Les tirages répondent aux noms énigmatiques de Bu Mae, Asi Wo, Euro Fi et même Ka Cla… Ce ne sont ni des RER ni des articles de chez Ikea, mais les images d’un talentueux photographe allemand. A la galerie Dix9 Hélène Lacharmoise (Paris), dans son exposition «Kosmos 1 – 0», Sebastian Riemer présente des grilles de carrés monochromes, carreaux de halos fracturés (rose, vert, violet, bleu, jaune vif aussi). Ces images abstraites, en très grand format, rappellent les glitchs – les défaillances des images des débuts de l’ère numérique. Chatoyantes, elles sont néanmoins très structurées, et surtout très sensuelles, vibrantes comme de la gelée sucrée, attirantes comme la luminosité d’écrans dans la nuit. La série s’appelle d’ailleurs «Screen» et il y a une explication à ces titres énigmatiques.
Séduisants brouillards de pixels colorés
Bu Mae, Asi Wo et Euro Fi sont en fait des noms amputés, dont il ne reste que la racine. Le nom sectionné décrit ce qu’il y avait sur les images avant qu’elles ne deviennent ces séduisants brouillards de pixels colorés. Sur les photos, on pouvait voir des politiciens, un chêne, une dispute entre deux personnes… C’était dans le monde d’avant. Car dans celui de Sebastian Riemer, un ouragan est passé par là. «Screen» est l’histoire d’une destruction. Pour créer sa série, l’artiste allemand a travaillé à partir de clichés de banques d’images, des visuels de stock produits à la chaîne pour l’illustration et la publicité. Il s’est servi des outils et algorithmes standards de Photoshop pour compresser et décompresser les clichés choisis, passant de fichiers de plusieurs millions de pixels à des images de 40 à 50 pixels. Ce qui donne, en fin de compte, ces superbes photographies hypnotiques.
Ancien élève de la Kunstakademie de Düsseldorf, où il est désormais enseignant, Sebastian Riemer a étudié avec Thomas Ruff et Christopher Williams. Il poursuit la réflexion de ses pairs sur son médium. Sa série «Screen» n’est pas simplement belle, elle est aussi intelligente. Que devient la photographie à l’heure de l’IA ? Une éblouissante soupe de pixels. Une bouillie séduisante avec des grumeaux carrés. Réflexion sur la photographie numérique, «Screen» met le focus sur les plus petits éléments qui constituent les images. L’arrivée des IA et des générateurs d’images – ces robots qui créent des visuels à partir de consignes écrites – plonge la photographie dans un bain d’acide dont il ne reste que des lambeaux.

__ACTIVITÉS__.
a. Les affirmations suivantes concordent-elles avec le texte sur la série « Screen » ? Répondez par oui ou par non pour chacune, en citant les mots décisifs du texte : (i) Sebastian Riemer a réduit des fichiers de plusieurs millions de pixels à des images de 40 à 50 pixels ; (ii) les clichés de départ ont été pris par l’artiste lui-même ; (iii) Sebastian Riemer enseigne aujourd’hui à la Kunstakademie de Düsseldorf.
b. Comment se poursuit le texte sur la série « Screen » ? Rédigez la suite, en partant de sa dernière phrase.

__DONNÉES FOURNIES__.
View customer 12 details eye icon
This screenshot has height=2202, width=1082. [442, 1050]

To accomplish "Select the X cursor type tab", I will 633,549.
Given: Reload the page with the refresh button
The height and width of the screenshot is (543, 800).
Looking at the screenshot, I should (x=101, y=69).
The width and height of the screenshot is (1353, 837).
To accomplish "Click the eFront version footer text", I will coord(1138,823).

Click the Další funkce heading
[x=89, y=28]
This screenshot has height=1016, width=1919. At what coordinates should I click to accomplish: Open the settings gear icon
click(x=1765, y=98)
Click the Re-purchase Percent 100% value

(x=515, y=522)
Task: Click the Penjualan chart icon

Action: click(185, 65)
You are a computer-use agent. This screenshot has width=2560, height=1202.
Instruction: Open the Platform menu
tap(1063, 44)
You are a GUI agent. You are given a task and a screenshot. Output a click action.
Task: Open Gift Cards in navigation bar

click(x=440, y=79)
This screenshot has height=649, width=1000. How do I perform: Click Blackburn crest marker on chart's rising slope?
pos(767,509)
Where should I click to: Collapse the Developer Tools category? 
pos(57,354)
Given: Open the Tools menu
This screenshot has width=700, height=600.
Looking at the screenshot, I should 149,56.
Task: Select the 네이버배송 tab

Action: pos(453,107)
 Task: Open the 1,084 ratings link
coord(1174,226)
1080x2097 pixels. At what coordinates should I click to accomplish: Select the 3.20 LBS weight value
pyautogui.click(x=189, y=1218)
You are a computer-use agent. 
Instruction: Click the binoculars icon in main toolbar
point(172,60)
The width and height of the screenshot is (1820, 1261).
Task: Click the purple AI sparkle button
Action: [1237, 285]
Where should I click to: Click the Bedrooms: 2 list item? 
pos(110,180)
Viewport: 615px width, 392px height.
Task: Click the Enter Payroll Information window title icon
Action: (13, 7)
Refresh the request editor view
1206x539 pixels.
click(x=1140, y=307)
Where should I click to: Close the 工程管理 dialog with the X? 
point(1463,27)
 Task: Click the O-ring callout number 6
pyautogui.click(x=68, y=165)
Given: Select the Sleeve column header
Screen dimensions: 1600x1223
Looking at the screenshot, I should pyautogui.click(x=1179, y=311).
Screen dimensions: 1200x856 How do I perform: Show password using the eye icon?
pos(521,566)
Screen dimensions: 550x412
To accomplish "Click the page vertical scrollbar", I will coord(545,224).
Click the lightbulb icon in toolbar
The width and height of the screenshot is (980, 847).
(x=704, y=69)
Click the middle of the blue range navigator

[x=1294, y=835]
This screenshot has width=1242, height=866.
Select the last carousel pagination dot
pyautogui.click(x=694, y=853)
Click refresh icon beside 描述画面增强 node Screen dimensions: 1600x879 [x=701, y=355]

__CORRIGÉ DES EXERCICES__.
a.
(i) Oui : « passant de fichiers de plusieurs millions de pixels à des images de 40 à 50 pixels ».
(ii) Non : « l’artiste allemand a travaillé à partir de clichés de banques d’images ».
(iii) Oui : « où il est désormais enseignant ».

b.
Ere de la destructibilité technique
Désormais les IA, entraînées sur des milliards d’images, créent «de “l’information” à partir de pratiquement rien, grâce aux règles d’un algorithme et de l’apprentissage automatique», explique Riemer. Le photographe met sous nos yeux ce «pratiquement rien» à partir duquel l’IA compose des images selon un processus que personne ne comprend vraiment. Ce chaos créé par l’IA suit «la loi de l’entropie» selon Riemer. La loi de l’entropie ? C’est une loi physique qui dit que toute composition physique, chimique, biologique, qui ne reçoit plus d’information, tend à retourner à la poussière, à la dispersion. Broyées par les IA, les images s’usent donc naturellement. L’art à l’âge de l’IA n’est plus à l’ère de la reproductibilité technique comme le théorisait Walter Benjamin mais à l’ère de la destructibilité technique. De ce chaos naîtra autre chose. Attention, «Screen» n’a pas été générée par IA, elle est un commentaire. Ces très belles images sont à la fois des particules élémentaires et des preuves, tangibles, émouvantes d’une forme de photographie.